Of course, this applies to your own content, too. A container for code where it can be used appropriately ? or for testing ? but can't cause any harm to the rest of the codebase (either accidental or malicious) is called a
sandbox
.
Content that's not sandboxed may be able to execute JavaScript, submit forms, trigger popup windows, etc. By default, you should impose all available restrictions by using the
sandbox
attribute with no parameters, as shown in our previous example.

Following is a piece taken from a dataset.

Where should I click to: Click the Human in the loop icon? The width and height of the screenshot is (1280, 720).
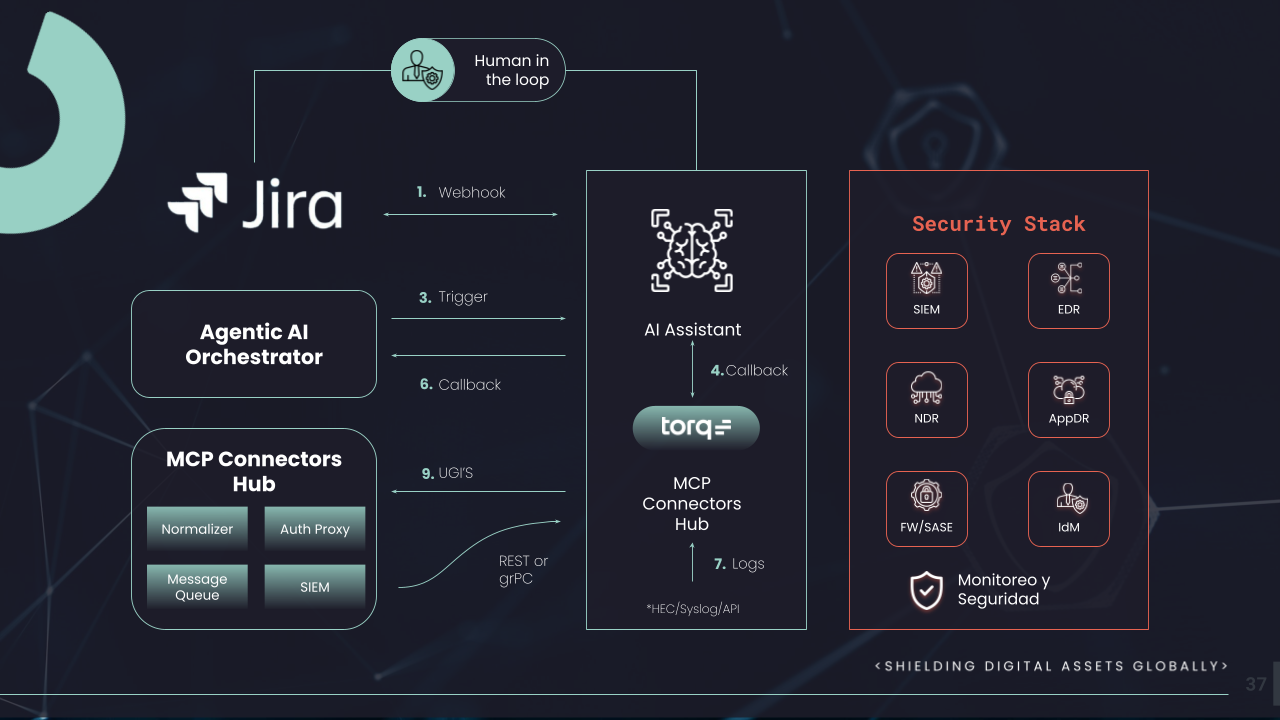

If absolutely required, you can add permissions back one by one (inside the
sandbox=""
attribute value) ? see the
sandbox
reference entry for all the available options. One important note is that you should
never
add both
allow-scripts
and
allow-same-origin
to your
sandbox
attribute ? in that case, the embedded content could bypass the
Same-origin policy
that stops sites from executing scripts, and use JavaScript to turn off sandboxing altogether.
Note:
Sandboxing provides no protection if attackers can fool people into visiting malicious content directly (outside an
iframe
). If there's any chance that certain content may be malicious (e.g., user-generated content), please serve it from a different
domain
to your main site.
CSP
stands for
content security policy
and provides
a set of HTTP Headers
(metadata sent along with your web pages when they are served from a web server) designed to improve the security of your HTML document. When it comes to securing
<iframe>
s, you can
configure your server to send an appropriate
X-Frame-Options
header.
This can prevent other websites from embedding your content in their web pages (which would enable
clickjacking
and a host of other attacks), which is exactly what the MDN developers have done, as we saw earlier on.
Note:
You can read Frederik Braun's post
On the X-Frame-Options Security Header
for more background information on this topic. Obviously, it's rather out of scope for a full explanation in this article.